Tom Hickman sets out the unacceptable consequences of UK withdrawal from the European Convention on Human Rights, something that may follow from the Rwanda deportation cases, should the Home Office be successful in its appeal to the Supreme Court (LRB, 7 September). He also demonstrates the desirability of international supervision of our domestic courts in human rights cases.

However, in accepting criticism of the European Court of Human Rights for extending its jurisdiction in the granting 0f interim measures so as to make these binding in international law, Hickman loses sight of the fact that, but for such measures in the Rwanda cases, no injunctive relief would have been granted by the Court of Appeal to prevent deportation, and the applicants might very well have been deported to Rwanda, where they would now be languishing pending the final outcome of the cases on appeal to the Supreme Court.

It wasn’t until interim relief was granted in Strasbourg that the applicants were able to obtain an interim injunction binding in domestic law, apparently because the Home Office did not seek to contest a renewed application to a reconvened and reconstituted Court of Appeal. At first instance Mr Justice Swift refused interim relief, and neither the Court of Appeal nor the Supreme Court appeals committee would interfere with his exercise of discretion to refuse relief essentially on the basis that the importance of the home secretary’s ability to implement her policy outweighed the prejudice to the applicants if removed to Rwanda. The Supreme Court was also persuaded by an assurance that if the applicants succeeded in establishing that the policy was unlawful at trial the government would seek their return to the UK under its agreement with the government of Rwanda, unless such a decision was stayed pending appeal. Such a stay would have been quite likely. It is probable this series of events would have come to pass had the European Court not intervened.

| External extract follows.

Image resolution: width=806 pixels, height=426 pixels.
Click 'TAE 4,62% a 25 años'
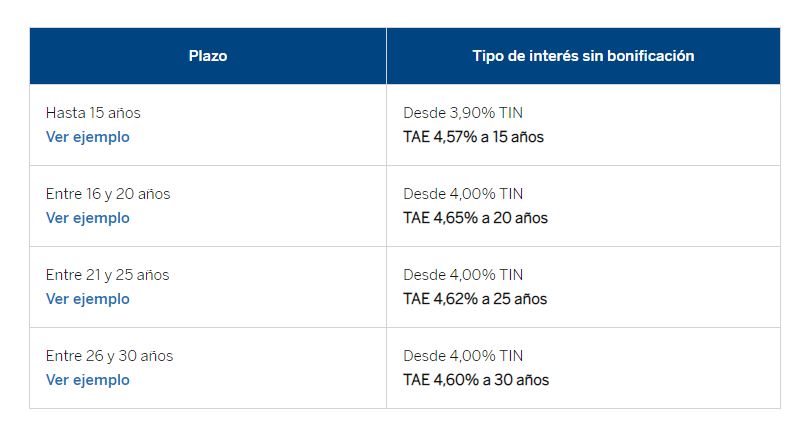pos(475,299)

Even if the Supreme Court now reverses the majority final decision on the lawfulness of the Home Office’s actions, the approach at earlier stages appears to be flawed, in particular in its reliance on government policy as an element in the balance of convenience and in the assessment of the merits of the applicants’ case, which was considered ‘not conspicuously strong’ but in fact succeeded, albeit by a majority. The notion of public interest in the implementation of a policy that is challenged as unlawful gives primacy to executive policy over the rule of law. In fact the question of the balance of convenience was itself finely balanced, so that maintenance of the status quo should have been the outcome, holding the position until a final decision. This is what in fact happened, and it is thanks to the ECHR and the Strasbourg Court that it did. The egregious and now abandoned Human Rights Bill would have required no notice to be taken by UK courts of any Strasbourg interim measure and would accordingly have been not only in breach of the ECHR but also a source of potential injustice.